Reports

Seminar

9th Study of Design Fundamentals Seminar “Re-Questioning Rational Order -- Redesigning Closed Communities and Bounded Societies”

July 12th, 2019 (Friday)

We welcomed Ms Yoko Fukao from Osaka University, Graduate School of Language and Culture, Studies in Language and Culture, to give a talk, “Re-Questioning Rational Order — Redesigning Closed Communities and Bounded Societies”. There were about 25 participants for this event. Professor Toru Koga, from Kyushu University, Faculty of Design, gave an account of the seminar.

To clarify things, identify problems, and solve them effectively, perspective and a framework are necessary. Without the framework, there can be no design or academics. However, the more design incorporates science and precision, it tends to follow its own set of rules, shut itself off from the outside, creating closed chambers and getting trapped within. As a result, the design fails because the elements removed from the framework play a decisive role. In design, this kind of paradox is called “wicked problem”.

Ms Yoko Fukao says that the houses and villages on the Loess Plateau have developed along the branches of the river tributaries.

In this place, the individual perspectives and framework for the family, villages, the whole valley has been unframed. The information structure becomes open and universal. This unframing is actualized through “enriched talk” done by people of all sorts of hierarchy.

□ □ □ □

Required tasks:
1. According to the seminar report, what is the paradox in design called?
2. Write the next part of the seminar report, picking up after its final sentence.

Collected data:
□ □ □ □

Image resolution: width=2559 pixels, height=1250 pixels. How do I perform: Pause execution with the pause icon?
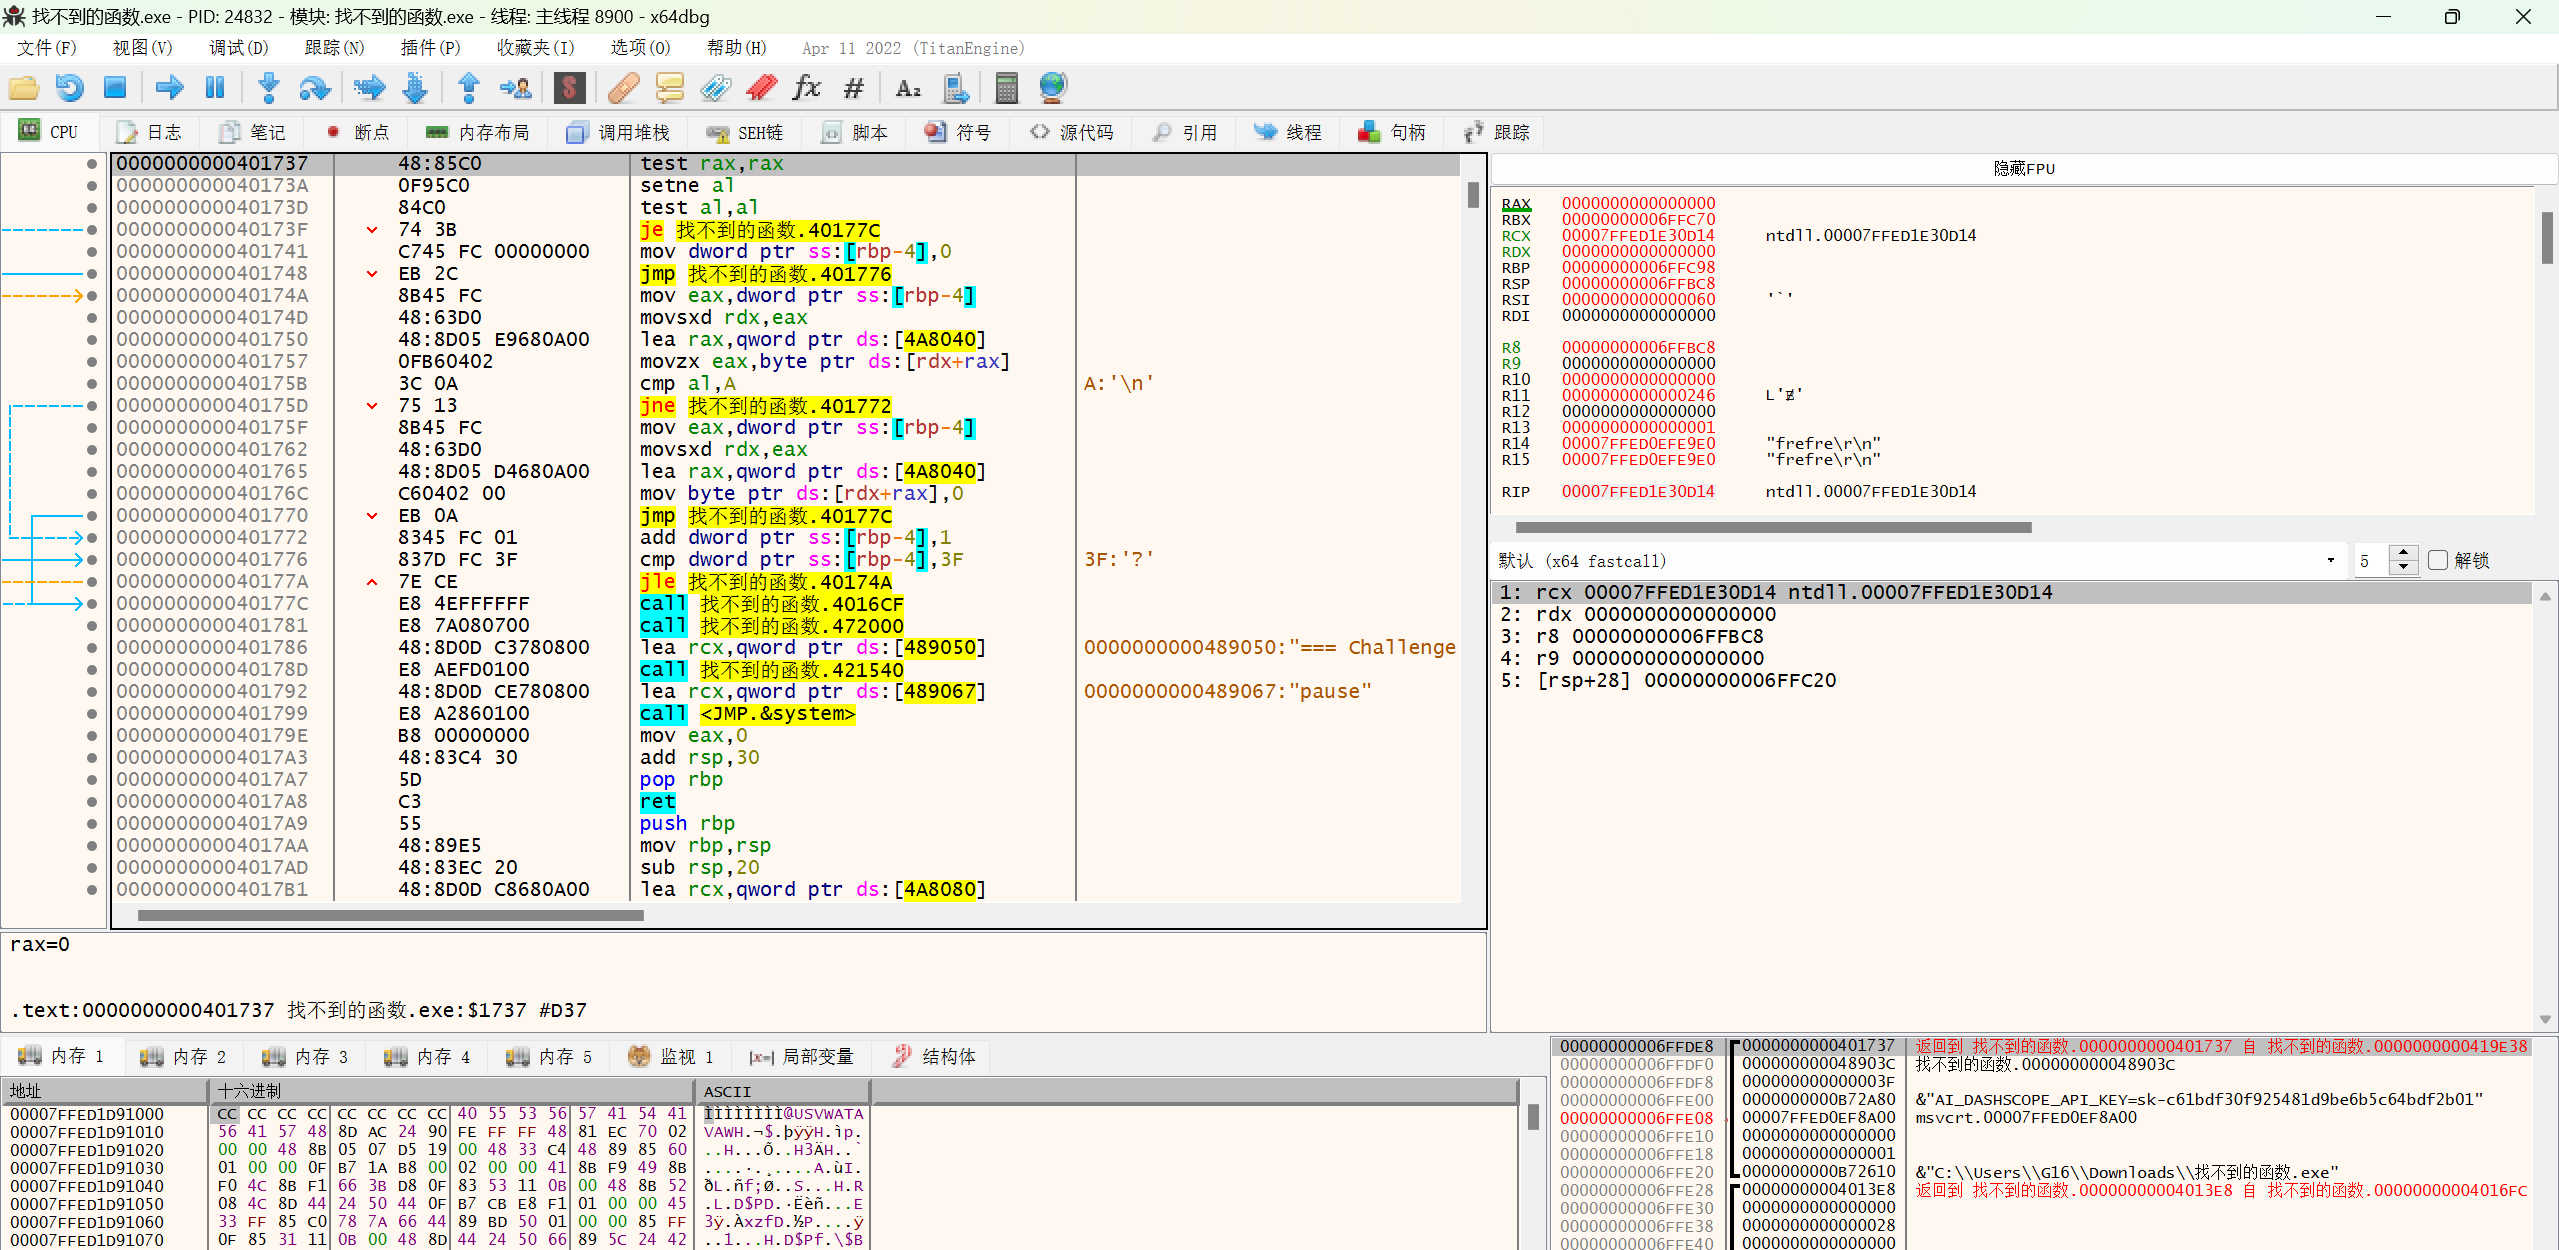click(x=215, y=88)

□ □ □ □

Solved tasks:
1. A "wicked problem."

2.
What is enriched talk? It is a “chat” without any aim and dependent on the attractiveness of the information. Language in meetings and academic papers discuss matters with specific perspectives and frameworks while chatting always relativize and disrupt, making it difficult to achieve a goal.

However, an unframed language has the roots of creativity and self-innovation in a seemingly random manner. Ms Fukao argues that the design should be done in accordance to the unframed talk, in line with the logic, which is enriched unintentionally. Is this possible?

In fact, for the Loess Plateau, the afforestation projects that were planned and implemented with a framework, procedures, and budgets failed. Ms Fukao said that only projects that employed methods rooted in conversation with people could be successful. The people will pass on information and belief voluntarily even after the main leading individuals are gone. Thus, woods and forests can continue to grow.

If the framework that was meant to sustain lives resulted in oppressed lives, the design to counter the “wickness” will be the spontaneous conversation. Only such an approach can bring happiness to people.

At Kyushu University’s Graduate School of Design, Faculty of Design, we are tackling the fundamental theory of design studies with the objective of systematizing design.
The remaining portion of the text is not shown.